§ **EXERCISE OBJECTIVE**
The lines from the one containing "At what coordinates" through the last one in the data: please copy those exactly, and only those, without the pictures.

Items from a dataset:
::::::::

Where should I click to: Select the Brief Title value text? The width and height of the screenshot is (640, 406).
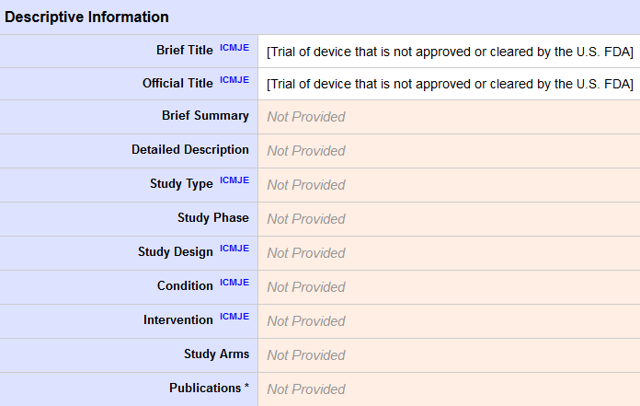pyautogui.click(x=450, y=52)
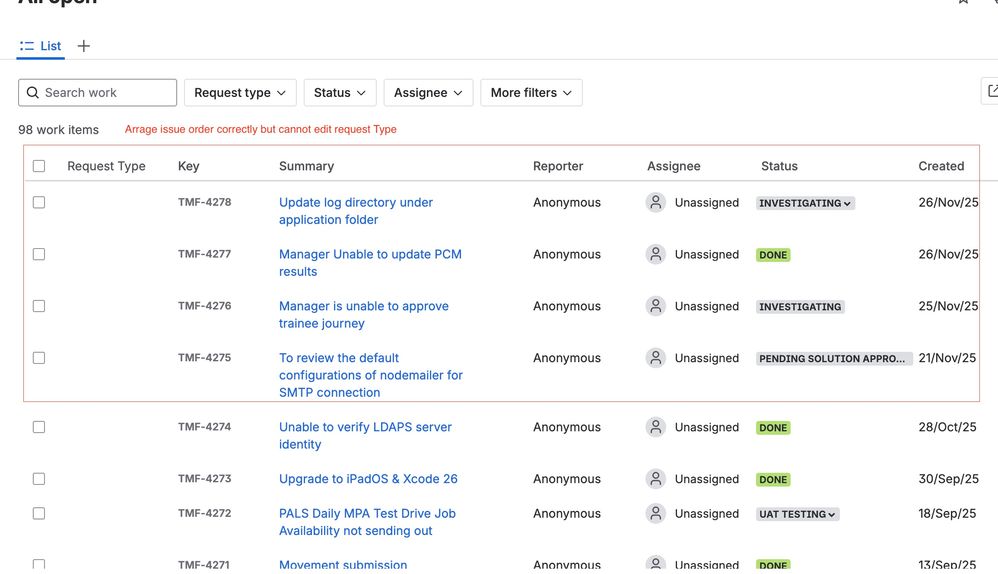This screenshot has height=574, width=998.
Task: Click the assignee avatar icon for TMF-4272
Action: point(656,513)
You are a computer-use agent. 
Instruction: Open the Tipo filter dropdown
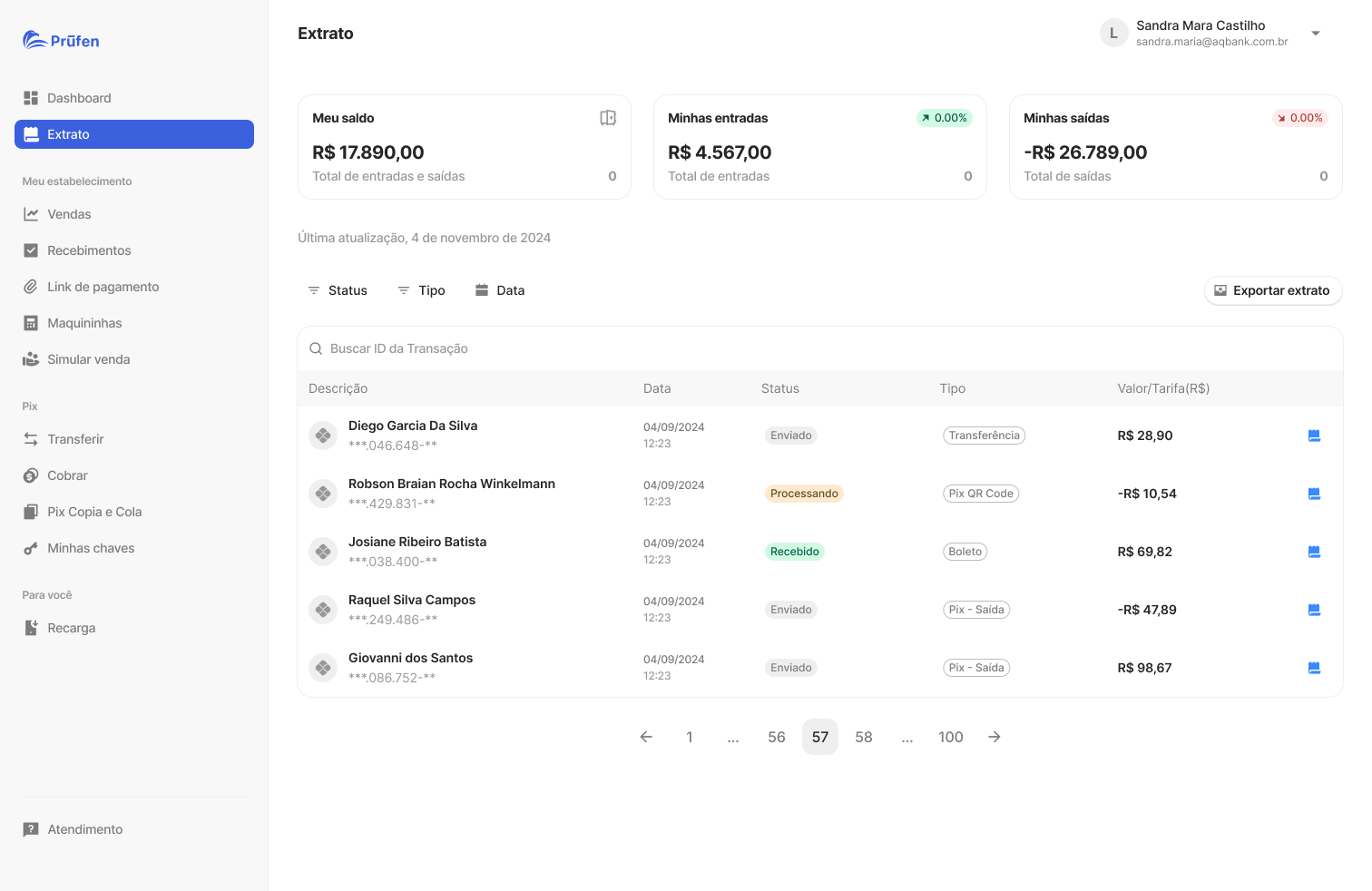tap(421, 290)
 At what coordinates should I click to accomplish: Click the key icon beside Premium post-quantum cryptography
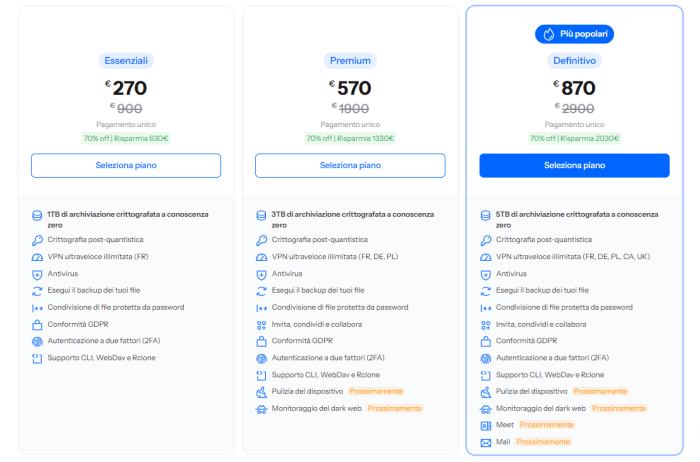261,241

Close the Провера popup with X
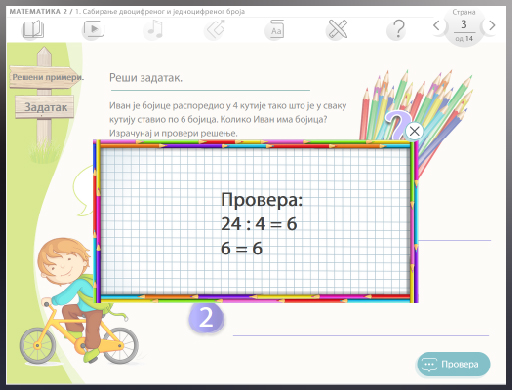414,131
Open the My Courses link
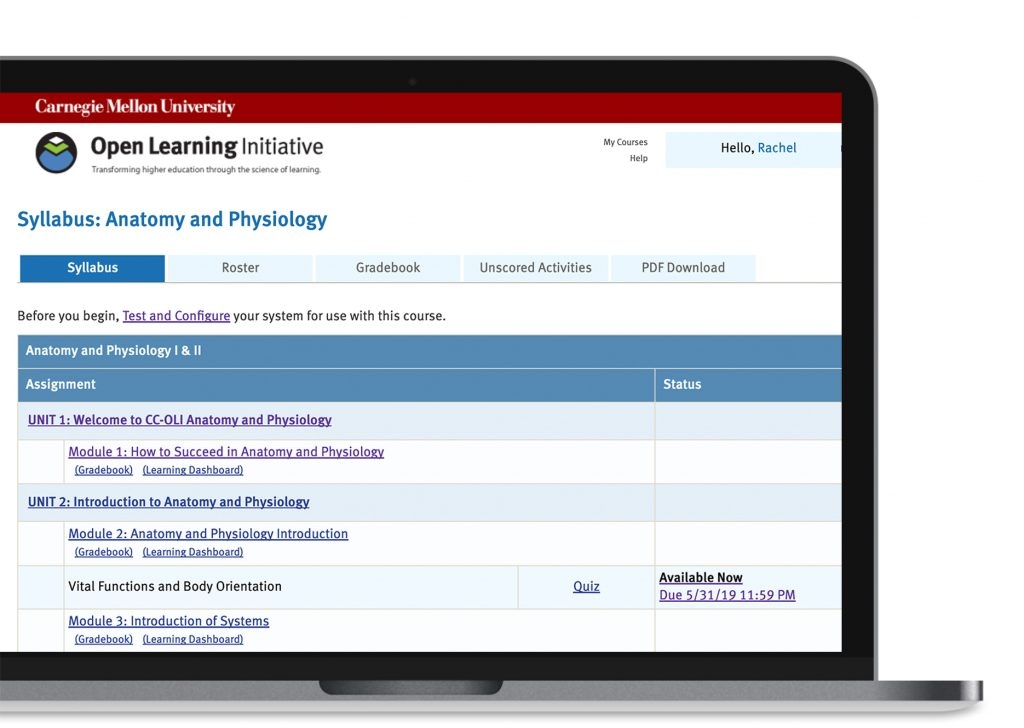This screenshot has width=1024, height=728. pyautogui.click(x=625, y=142)
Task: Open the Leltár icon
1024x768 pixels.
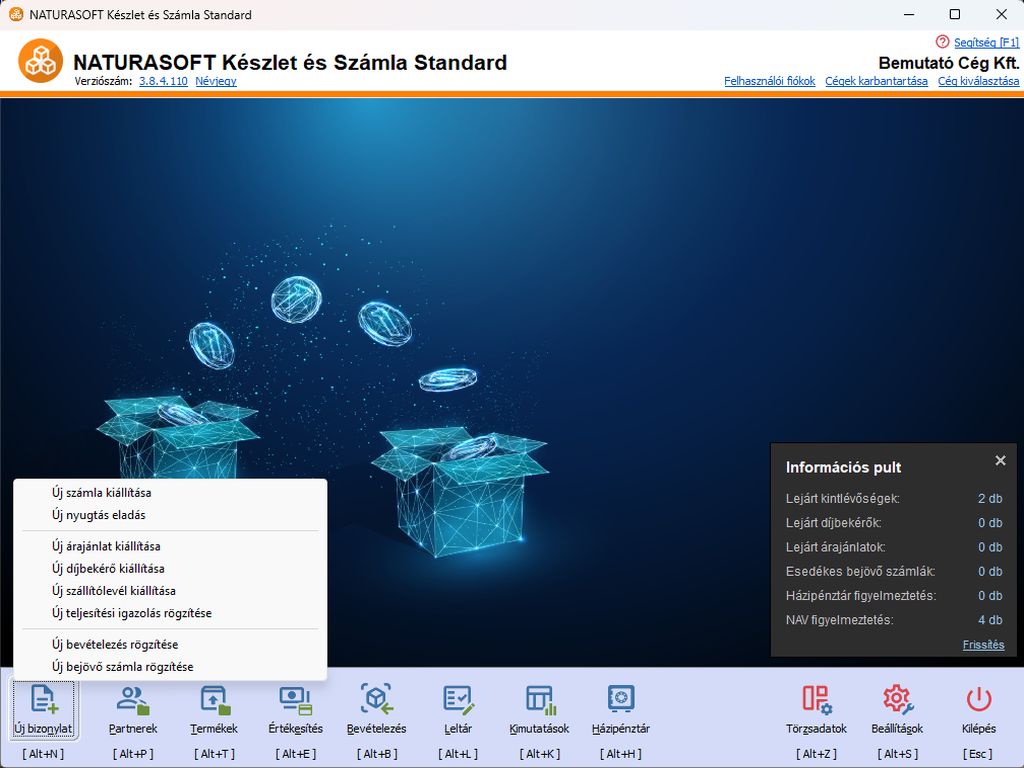Action: pyautogui.click(x=458, y=700)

::::::::

§ **YOUR SOLUTION**
 At what coordinates should I click to accomplish: Click the key icon beside Premium post-quantum cryptography
261,241

Close the Провера popup with X
414,131
Open the My Courses link
This screenshot has width=1024, height=728. pyautogui.click(x=625, y=142)
Task: Open the Leltár icon
1024x768 pixels.
Action: pyautogui.click(x=458, y=700)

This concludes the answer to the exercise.